What you should do
The lines below must be transcribed exactly as given, with the images removed.

Dataset entries
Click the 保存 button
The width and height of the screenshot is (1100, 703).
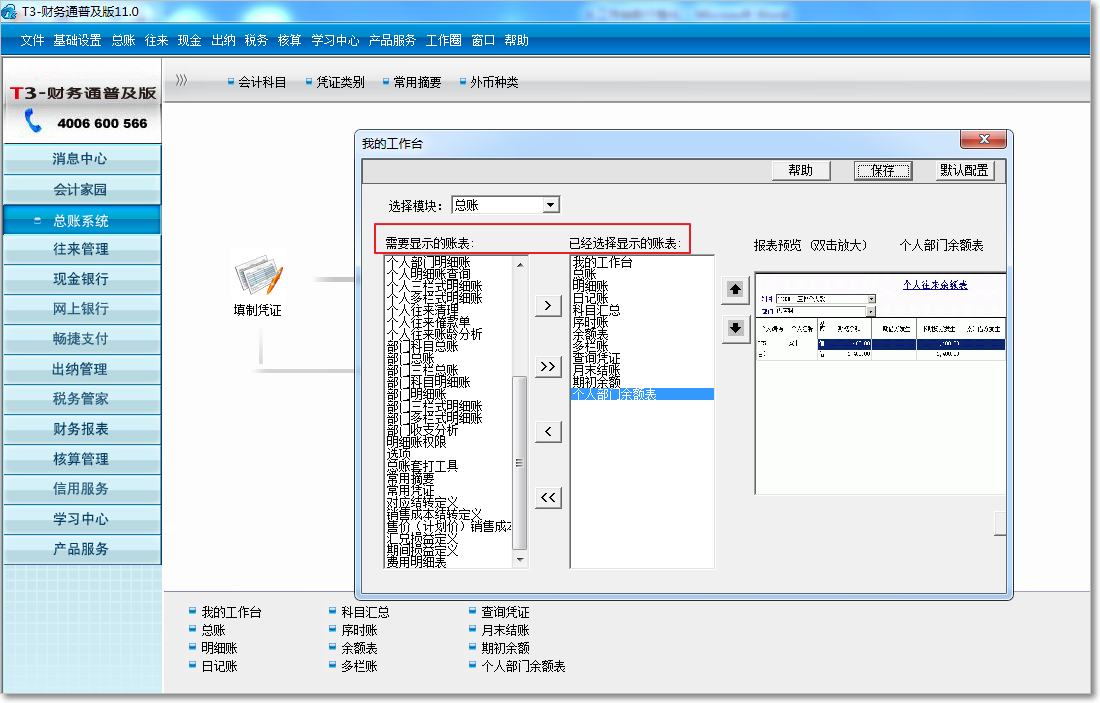coord(882,171)
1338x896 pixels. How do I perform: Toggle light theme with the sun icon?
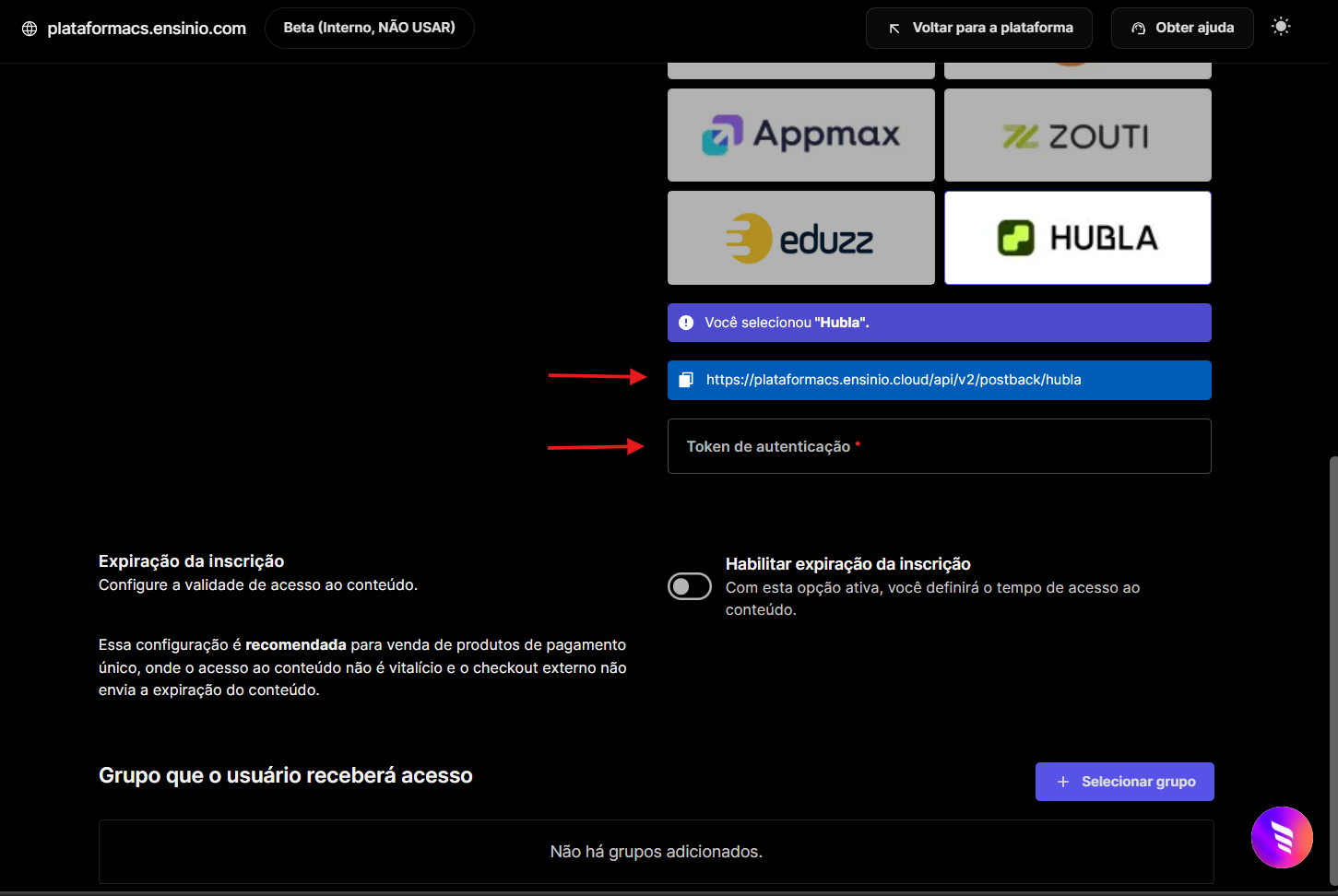(1281, 27)
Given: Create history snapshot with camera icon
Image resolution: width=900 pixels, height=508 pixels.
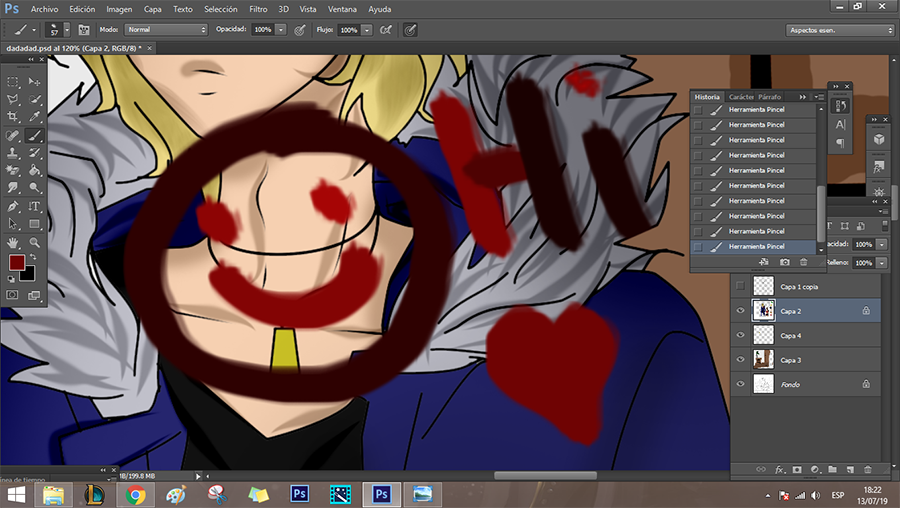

Task answer
Click the 保存 button
The width and height of the screenshot is (1100, 703).
coord(882,171)
1338x896 pixels. How do I perform: Toggle light theme with the sun icon?
(1281, 27)
Given: Create history snapshot with camera icon
Image resolution: width=900 pixels, height=508 pixels.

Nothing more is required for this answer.